Mechanical

Accents, pictures, and masturbation

Years ago, I asked a British friend of mine why she didn't want to move back to the UK. She explained that her accent left her "marked" and the class barriers were so strong that it limited her career possibilities (ironically, she was unemployed at the time). I've discovered over the past few days that accents are indeed a big deal around here. While I suppose my accent makes the topic more likely to come up, it's distressing to hear folks being branded so strongly just because they sound different.



There is a strong "north/south" divide in the UK and the farther north your accent is from, the more likely you are the get grief for it. In fact, I was chatting with two gentleman yesterday who explained that they went to voice coaches to "improve" their accents. Now I can understand how regional behaviors might grate on folks -- the New York personality is as strong as their accent and not everyone appreciates it (I don't mind) -- but accents? Come on! That's ridiculous. Last night I was hanging out with the tatooed moosipher and while his accidental date was commenting on what a posh accent he had, he was busy adjusting his 8mm nose ring. Yet he's quite a nice guy despite an appearance that would give a few folks pause.

Speaking of his accidental date, he and I got together at a pub named the Pit and Pendulum (very close to the "Man Ho Restaurant") and he met her at the bar and they started chatting. She joined us on a drunken spree between bars when, at one humiliating point, everyone started laughing uproariously at me. I don't recall the exact wording of what I said, but apparently I had volunteered to masturbate on her. She was sitting across the table wanting a cigarette and I volunteered to toss her one. It was quite some time before anyone could explain that the word "toss" must not be bandied about casually. (I might add that I also have a delightful photo of the two of them, but since they were drunk when they said I could post it, I decided I couldn't. Sorry, folks).

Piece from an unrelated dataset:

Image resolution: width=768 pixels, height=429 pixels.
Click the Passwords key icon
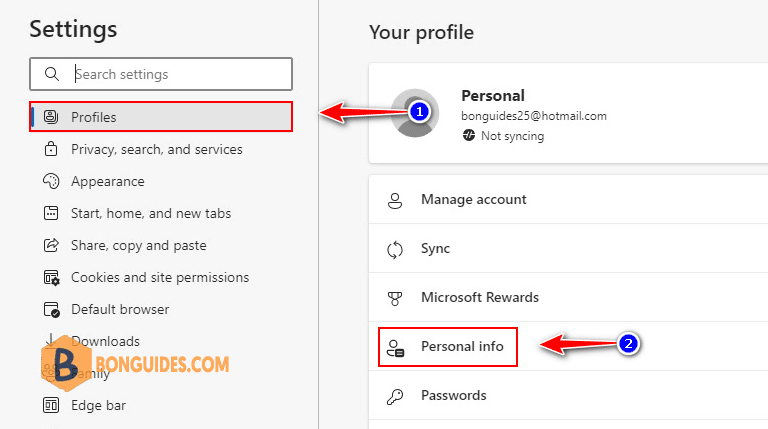click(395, 395)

And in other news, just south of where I'm staying is:

(Click on the pictures for larger versions)

Pitcher & Piano Pitcher & Piano
If you look closely, you'll notice what appears to be an advertisement on one side, but it's not.
Pitcher & Piano, Front Pitcher & Piano, Front
This is actually an old church which has been converted to a pub.
Victoria Street, looking west. Victoria Street, looking west.
Just a couple of minutes north of where my hotel is and next to the Pit and Pendulum.
Victoria Street, looking east. Victoria Street, looking east.
Just a couple of minutes north of where I'm staying.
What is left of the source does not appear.